What is Hypoplastic Left Heart Syndrome (HLHS)?

Published on June 13th, 2018 by Christina Echegaray.

Congenital heart conditions are present when a child is born. Doctors and surgeons with the Pediatric Heart Institute at Monroe Carell Jr. Children’s Hospital at Vanderbilt provide comprehensive, quality care to children with a variety of congenital heart conditions. Hypoplastic left heart syndrome (HLHS) is one of the many heart conditions they treat.

Congenital heart disease is sometimes diagnosed while the baby is in utero during a gestational ultrasound. Newborns not diagnosed in the womb who exhibit symptoms — such as shortness of breath, rapid breathing, pounding heart, bluish skin from lack of circulation, cold arms and legs, weak pulses, difficulty feeding and lethargy — may have an echocardiogram to explore for heart defects.

In patients with HLHS, the right side structures of the heart are normal, but the left side structures are hypoplastic, or small, though the extent of the defect can vary from patient to patient. The aortic and mitral valves can be small or absent. Also, the left ventricles vary in size, from quite small to near normal size. The defects affect normal blood flow through the heart, resulting in a lack of oxygen-rich blood to the rest of the body.

HLHS accounts for 2 to 3 percent of all congenital heart disease and has a prevalence rate of about two to three cases per 10,000 live births, according to UptoDate, an evidence-based, physician-authored clinical decision support resource used by many doctors.

“This defect is universally fatal without surgery,” said Ann Kavanaugh-McHugh, MD, associate professor of Pediatrics and director of Vanderbilt’s Fetal Cardiology Program. “Patients require lifesaving surgery which will either consist of single ventricle palliation (called the Norwood) or initial transplantation.”

“When a surgery doesn’t ‘fix’ things it is a palliation (seeks to provide relief from symptoms). At the end of the three operations that make up single ventricle palliation, the heart is a single ventricle, not the two pump heart that the rest of us have. The initial surgery, the Norwood repair, is done usually in the first week of life, the Glenn at four to six months and the Fontan generally at about 3 years of age.”

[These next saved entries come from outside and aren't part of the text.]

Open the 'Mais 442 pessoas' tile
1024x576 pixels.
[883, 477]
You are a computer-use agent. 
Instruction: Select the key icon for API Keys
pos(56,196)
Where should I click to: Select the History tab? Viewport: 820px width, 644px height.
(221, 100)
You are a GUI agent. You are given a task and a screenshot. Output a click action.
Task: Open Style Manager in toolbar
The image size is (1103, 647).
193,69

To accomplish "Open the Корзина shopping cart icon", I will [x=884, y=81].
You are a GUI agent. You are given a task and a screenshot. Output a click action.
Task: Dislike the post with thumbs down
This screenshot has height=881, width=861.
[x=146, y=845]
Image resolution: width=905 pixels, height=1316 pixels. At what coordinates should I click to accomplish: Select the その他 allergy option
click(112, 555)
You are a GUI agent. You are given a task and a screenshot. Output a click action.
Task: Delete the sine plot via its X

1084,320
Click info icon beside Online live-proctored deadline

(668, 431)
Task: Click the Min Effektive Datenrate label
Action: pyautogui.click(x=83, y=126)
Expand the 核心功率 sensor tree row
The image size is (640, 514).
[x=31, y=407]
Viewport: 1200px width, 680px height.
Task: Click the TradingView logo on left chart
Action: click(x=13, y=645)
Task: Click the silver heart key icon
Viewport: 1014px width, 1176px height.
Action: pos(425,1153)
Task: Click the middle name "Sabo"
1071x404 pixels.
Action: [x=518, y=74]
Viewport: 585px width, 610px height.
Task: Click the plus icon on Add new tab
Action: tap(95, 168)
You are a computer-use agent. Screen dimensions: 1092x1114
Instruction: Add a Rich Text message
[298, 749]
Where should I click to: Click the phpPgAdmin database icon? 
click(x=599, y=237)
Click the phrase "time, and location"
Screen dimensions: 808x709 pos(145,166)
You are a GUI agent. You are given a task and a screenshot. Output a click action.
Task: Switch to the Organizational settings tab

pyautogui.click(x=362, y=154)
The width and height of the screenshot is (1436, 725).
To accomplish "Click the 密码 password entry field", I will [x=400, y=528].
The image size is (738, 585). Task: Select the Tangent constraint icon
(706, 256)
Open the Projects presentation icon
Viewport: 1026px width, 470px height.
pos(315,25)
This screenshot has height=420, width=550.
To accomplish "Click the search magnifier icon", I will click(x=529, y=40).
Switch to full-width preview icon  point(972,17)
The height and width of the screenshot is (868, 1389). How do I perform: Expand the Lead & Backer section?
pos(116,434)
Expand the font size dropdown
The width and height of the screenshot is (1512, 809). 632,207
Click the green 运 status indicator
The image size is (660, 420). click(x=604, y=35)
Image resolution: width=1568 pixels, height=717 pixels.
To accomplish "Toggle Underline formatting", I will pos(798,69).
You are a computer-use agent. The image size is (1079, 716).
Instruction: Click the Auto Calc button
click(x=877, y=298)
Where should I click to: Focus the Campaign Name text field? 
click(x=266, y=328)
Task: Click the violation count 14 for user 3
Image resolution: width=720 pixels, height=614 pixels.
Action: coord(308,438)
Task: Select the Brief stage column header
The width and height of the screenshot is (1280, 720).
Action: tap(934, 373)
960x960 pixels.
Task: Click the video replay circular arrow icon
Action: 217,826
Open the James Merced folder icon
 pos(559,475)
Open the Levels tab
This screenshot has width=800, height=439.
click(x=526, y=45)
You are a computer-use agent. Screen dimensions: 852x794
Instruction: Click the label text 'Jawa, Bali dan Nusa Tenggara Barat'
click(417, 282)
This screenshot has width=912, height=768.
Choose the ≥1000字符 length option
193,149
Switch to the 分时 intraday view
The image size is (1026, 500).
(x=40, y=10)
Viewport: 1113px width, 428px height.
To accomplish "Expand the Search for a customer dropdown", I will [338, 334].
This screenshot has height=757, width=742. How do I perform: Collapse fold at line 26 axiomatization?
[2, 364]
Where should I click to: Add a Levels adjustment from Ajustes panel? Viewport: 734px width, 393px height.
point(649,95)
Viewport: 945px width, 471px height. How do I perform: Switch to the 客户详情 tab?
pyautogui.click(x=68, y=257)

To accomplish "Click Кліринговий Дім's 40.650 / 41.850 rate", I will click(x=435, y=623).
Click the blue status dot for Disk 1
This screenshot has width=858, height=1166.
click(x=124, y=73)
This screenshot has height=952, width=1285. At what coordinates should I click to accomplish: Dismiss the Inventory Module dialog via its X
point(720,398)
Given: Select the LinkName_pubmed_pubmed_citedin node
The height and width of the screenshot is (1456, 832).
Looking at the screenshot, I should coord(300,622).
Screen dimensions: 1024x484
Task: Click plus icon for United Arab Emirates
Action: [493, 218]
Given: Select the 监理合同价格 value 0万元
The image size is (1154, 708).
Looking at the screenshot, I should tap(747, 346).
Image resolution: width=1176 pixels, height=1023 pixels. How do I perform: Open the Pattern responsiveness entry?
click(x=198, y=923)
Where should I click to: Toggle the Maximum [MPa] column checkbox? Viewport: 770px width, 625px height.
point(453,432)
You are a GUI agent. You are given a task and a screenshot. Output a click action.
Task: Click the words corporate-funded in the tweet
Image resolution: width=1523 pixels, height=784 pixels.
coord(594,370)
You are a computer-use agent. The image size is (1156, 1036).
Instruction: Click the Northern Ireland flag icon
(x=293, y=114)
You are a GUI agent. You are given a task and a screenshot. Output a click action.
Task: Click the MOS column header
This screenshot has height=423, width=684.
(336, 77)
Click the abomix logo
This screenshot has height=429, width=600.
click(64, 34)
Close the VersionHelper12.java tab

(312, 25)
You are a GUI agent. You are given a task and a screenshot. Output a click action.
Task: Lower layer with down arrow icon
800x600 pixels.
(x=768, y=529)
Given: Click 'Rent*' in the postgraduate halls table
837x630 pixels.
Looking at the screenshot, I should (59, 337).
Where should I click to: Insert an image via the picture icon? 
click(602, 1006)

Each procedure can require a lengthy stay in the hospital with Norwood being about 40 days; the Glenn and Fontan about nine days each, though recovery time can vary from patient to patient. Some patients have multiple readmissions in between surgeries because they are medically more fragile. If a heart transplant is needed, the wait in the hospital can average two to four months, sometimes longer.

Often during that time, the heart families will bond.

“Families draw strength from each other during their time in the hospital,” said Kavanaugh-McHugh. “They become communities of support for one another as they are facing the same challenges. Families look to one another for information and are tremendous supports for each other.” Doctors know data. It is not the same as speaking with someone who has ‘walked the walk.’ We encourage families to support each other.”